## [Aim]
Arrange the lines from the one containing "This screenshot has width=411, height=731." through the one containing "The width and", both included, as a numbered list, skipping blank lines and leaving out the pictures.

## [Records supplied]
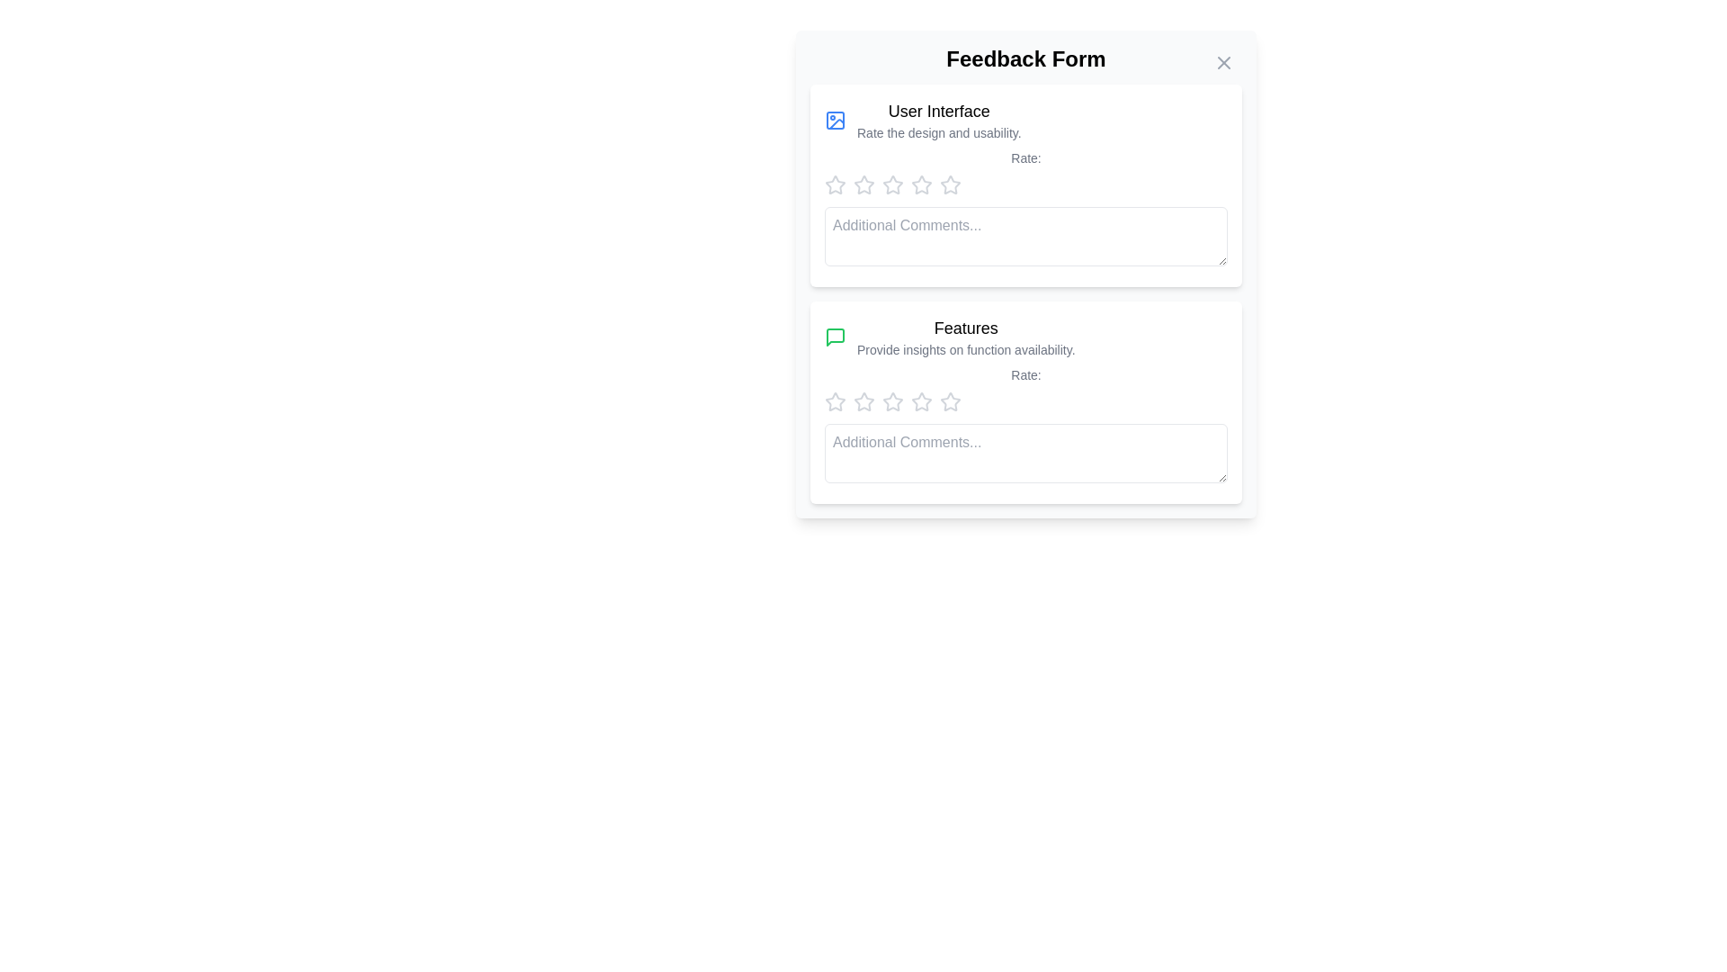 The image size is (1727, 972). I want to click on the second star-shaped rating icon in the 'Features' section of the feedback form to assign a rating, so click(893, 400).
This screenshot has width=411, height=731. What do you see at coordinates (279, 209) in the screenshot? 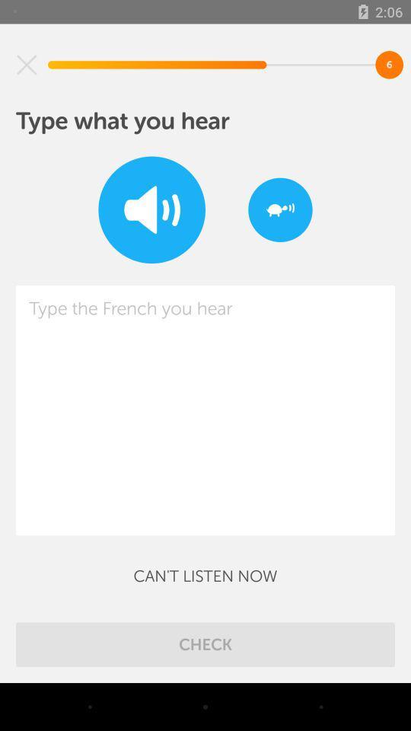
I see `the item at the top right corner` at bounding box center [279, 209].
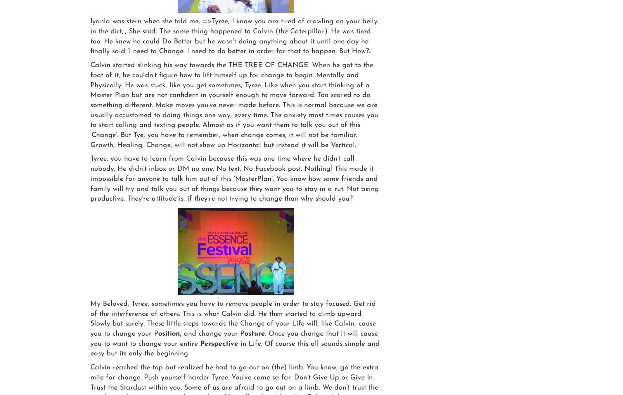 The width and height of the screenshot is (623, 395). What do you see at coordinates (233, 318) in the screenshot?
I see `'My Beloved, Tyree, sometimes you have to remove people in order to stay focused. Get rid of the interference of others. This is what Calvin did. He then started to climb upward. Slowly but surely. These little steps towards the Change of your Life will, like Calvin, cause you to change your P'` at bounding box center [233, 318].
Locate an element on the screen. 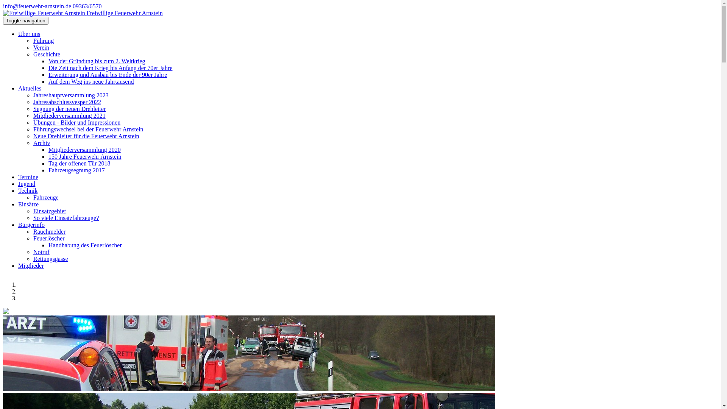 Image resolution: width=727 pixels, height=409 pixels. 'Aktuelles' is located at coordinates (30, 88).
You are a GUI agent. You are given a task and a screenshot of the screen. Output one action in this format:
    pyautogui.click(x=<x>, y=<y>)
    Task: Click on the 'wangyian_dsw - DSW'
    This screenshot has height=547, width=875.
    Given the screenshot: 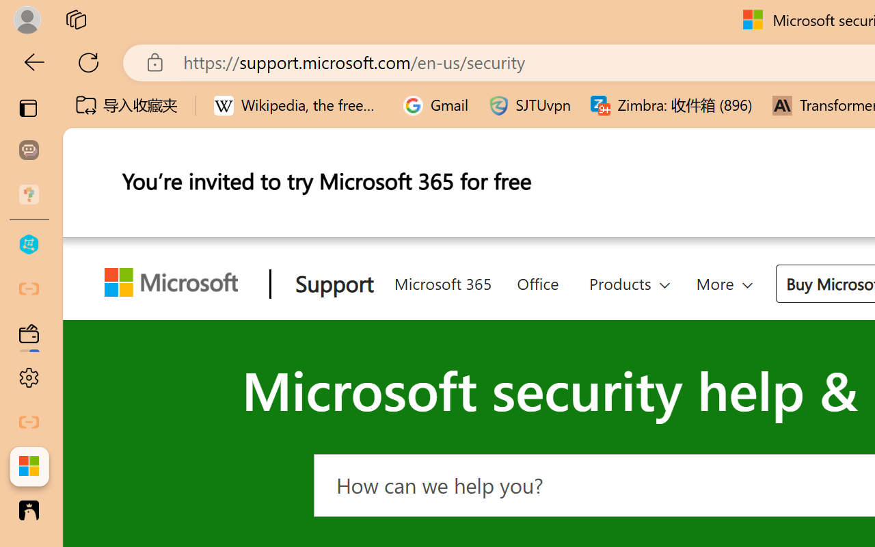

## [Output of the task]
1. This screenshot has width=411, height=731. What do you see at coordinates (279, 209) in the screenshot? 
2. I see `the item at the top right corner` at bounding box center [279, 209].
3.  The width and height of the screenshot is (623, 395). What do you see at coordinates (233, 318) in the screenshot?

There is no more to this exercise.